> **AIM OF THE EXERCISE**
Starting with the line containing "Task: Click the force refresh viewer icon" and going on through the line containing "Given: Select the Query Variables tab", return the lines of the data below exactly, and only those.

[Pixel coordinate grounding data]
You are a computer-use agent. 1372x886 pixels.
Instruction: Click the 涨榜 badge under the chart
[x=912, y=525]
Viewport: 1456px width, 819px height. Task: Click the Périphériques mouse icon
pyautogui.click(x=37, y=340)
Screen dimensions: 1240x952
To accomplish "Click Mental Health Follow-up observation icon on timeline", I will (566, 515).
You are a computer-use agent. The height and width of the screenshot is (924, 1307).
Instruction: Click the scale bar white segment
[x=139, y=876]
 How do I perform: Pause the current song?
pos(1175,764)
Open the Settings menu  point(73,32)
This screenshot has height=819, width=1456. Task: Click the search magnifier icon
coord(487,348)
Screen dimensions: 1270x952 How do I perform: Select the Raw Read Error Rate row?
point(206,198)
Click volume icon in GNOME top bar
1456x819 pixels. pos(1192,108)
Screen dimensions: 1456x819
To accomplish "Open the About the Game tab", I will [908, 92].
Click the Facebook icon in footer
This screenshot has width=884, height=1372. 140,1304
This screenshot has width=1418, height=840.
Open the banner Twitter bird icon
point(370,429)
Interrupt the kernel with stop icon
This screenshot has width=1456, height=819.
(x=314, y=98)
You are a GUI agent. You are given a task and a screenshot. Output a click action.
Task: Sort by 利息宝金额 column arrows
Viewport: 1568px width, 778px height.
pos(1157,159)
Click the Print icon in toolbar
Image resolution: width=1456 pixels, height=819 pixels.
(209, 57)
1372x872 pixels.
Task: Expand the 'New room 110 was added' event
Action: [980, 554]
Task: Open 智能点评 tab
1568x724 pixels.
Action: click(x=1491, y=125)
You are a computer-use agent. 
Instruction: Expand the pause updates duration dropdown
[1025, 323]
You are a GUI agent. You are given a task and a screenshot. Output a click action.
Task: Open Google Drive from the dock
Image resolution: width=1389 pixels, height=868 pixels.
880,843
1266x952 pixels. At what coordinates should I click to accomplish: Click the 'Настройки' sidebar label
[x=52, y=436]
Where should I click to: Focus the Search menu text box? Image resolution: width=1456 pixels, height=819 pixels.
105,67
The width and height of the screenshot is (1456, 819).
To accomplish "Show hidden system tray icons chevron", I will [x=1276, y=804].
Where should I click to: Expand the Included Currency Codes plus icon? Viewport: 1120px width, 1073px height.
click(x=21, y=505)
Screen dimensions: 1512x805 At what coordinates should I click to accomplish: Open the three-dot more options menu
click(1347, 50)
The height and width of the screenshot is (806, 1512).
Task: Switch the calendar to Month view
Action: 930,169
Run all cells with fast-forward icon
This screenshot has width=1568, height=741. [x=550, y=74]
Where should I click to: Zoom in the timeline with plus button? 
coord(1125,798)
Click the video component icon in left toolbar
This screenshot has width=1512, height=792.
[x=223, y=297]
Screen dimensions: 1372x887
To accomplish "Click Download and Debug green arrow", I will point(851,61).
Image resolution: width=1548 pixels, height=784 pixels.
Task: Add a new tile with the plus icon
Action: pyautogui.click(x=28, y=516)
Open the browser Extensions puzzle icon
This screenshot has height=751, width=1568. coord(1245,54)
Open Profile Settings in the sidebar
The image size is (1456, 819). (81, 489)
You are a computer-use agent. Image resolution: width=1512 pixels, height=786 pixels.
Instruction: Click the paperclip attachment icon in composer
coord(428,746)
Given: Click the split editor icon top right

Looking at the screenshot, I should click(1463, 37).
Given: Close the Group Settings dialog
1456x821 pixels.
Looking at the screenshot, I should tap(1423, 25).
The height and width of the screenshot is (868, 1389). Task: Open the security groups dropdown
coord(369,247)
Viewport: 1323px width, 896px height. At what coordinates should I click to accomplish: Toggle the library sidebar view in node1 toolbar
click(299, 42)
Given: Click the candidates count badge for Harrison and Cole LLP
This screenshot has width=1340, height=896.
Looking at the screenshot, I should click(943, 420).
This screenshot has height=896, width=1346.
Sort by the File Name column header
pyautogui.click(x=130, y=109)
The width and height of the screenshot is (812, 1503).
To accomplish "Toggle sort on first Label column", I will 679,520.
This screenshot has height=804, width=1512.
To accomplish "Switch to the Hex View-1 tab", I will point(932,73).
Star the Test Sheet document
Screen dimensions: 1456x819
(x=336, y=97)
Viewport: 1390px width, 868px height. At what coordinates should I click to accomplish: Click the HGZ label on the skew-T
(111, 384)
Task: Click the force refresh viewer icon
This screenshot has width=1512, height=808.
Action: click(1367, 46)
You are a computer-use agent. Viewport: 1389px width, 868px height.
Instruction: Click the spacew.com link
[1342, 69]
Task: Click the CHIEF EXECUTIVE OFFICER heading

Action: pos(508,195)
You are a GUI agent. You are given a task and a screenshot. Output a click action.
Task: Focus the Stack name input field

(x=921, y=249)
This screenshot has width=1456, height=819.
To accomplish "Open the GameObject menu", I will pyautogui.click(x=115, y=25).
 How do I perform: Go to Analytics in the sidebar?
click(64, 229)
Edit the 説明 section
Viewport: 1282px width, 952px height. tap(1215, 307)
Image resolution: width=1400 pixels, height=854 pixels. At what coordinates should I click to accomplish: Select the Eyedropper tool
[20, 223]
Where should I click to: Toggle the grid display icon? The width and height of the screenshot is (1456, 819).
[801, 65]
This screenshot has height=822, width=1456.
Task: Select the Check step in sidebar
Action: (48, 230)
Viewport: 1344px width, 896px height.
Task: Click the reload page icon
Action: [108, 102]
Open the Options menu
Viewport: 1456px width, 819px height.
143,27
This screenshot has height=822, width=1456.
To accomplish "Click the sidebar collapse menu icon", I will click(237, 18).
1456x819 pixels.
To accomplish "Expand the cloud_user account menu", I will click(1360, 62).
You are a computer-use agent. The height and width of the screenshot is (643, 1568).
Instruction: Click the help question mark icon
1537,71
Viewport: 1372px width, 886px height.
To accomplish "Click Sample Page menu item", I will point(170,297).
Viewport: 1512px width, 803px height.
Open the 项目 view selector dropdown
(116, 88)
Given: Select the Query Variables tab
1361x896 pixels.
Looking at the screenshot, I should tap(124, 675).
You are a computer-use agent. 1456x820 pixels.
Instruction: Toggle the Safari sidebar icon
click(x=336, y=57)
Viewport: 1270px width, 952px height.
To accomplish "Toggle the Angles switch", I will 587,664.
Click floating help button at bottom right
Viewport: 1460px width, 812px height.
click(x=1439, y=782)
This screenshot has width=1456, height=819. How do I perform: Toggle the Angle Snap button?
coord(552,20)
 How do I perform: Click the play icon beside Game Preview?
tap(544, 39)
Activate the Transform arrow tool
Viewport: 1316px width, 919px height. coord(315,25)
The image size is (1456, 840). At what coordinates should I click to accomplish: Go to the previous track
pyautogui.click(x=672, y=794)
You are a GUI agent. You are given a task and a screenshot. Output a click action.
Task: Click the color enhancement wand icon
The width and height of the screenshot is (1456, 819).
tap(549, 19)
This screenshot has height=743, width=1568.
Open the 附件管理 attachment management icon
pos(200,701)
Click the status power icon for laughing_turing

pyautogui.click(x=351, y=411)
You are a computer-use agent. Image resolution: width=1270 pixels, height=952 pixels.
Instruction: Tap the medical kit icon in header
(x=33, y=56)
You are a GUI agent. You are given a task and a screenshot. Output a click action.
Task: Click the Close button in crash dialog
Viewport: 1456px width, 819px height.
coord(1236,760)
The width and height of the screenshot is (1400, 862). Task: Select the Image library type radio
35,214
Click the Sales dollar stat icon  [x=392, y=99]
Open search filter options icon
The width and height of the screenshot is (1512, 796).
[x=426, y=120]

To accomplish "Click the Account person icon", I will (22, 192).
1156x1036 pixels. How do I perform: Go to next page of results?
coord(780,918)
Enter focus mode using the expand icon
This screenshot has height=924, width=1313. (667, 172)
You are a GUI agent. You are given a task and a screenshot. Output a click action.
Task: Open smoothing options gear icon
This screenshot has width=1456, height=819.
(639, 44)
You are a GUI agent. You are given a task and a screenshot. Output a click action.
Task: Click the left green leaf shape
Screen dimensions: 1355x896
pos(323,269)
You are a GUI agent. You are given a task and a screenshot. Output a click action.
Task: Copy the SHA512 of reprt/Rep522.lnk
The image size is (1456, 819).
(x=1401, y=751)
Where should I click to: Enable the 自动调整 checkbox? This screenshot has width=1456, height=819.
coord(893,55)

> **EXERCISE SOLUTION**
Task: Click the force refresh viewer icon
This screenshot has width=1512, height=808.
Action: click(1367, 46)
You are a computer-use agent. Viewport: 1389px width, 868px height.
Instruction: Click the spacew.com link
[1342, 69]
Task: Click the CHIEF EXECUTIVE OFFICER heading

Action: pos(508,195)
You are a GUI agent. You are given a task and a screenshot. Output a click action.
Task: Focus the Stack name input field

(x=921, y=249)
This screenshot has width=1456, height=819.
To accomplish "Open the GameObject menu", I will pyautogui.click(x=115, y=25).
 How do I perform: Go to Analytics in the sidebar?
click(64, 229)
Edit the 説明 section
Viewport: 1282px width, 952px height. tap(1215, 307)
Image resolution: width=1400 pixels, height=854 pixels. At what coordinates should I click to accomplish: Select the Eyedropper tool
[20, 223]
Where should I click to: Toggle the grid display icon? The width and height of the screenshot is (1456, 819).
[801, 65]
This screenshot has height=822, width=1456.
Task: Select the Check step in sidebar
Action: (48, 230)
Viewport: 1344px width, 896px height.
Task: Click the reload page icon
Action: [108, 102]
Open the Options menu
Viewport: 1456px width, 819px height.
143,27
This screenshot has height=822, width=1456.
To accomplish "Click the sidebar collapse menu icon", I will click(237, 18).
1456x819 pixels.
To accomplish "Expand the cloud_user account menu", I will click(1360, 62).
You are a computer-use agent. The height and width of the screenshot is (643, 1568).
Instruction: Click the help question mark icon
1537,71
Viewport: 1372px width, 886px height.
To accomplish "Click Sample Page menu item", I will point(170,297).
Viewport: 1512px width, 803px height.
Open the 项目 view selector dropdown
(116, 88)
Given: Select the Query Variables tab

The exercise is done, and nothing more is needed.